[Dataset entries]
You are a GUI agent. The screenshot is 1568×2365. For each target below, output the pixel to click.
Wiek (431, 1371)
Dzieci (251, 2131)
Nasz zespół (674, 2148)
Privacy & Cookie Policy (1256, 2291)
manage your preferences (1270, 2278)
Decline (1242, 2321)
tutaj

◆ What you are asked to do:
Verbatim reproduction of the entries is required.

◆ Written solution:
You are a GUI agent. The screenshot is 1568×2365. For each target below, output the pixel to click.
Wiek (431, 1371)
Dzieci (251, 2131)
Nasz zespół (674, 2148)
Privacy & Cookie Policy (1256, 2291)
manage your preferences (1270, 2278)
Decline (1242, 2321)
tutaj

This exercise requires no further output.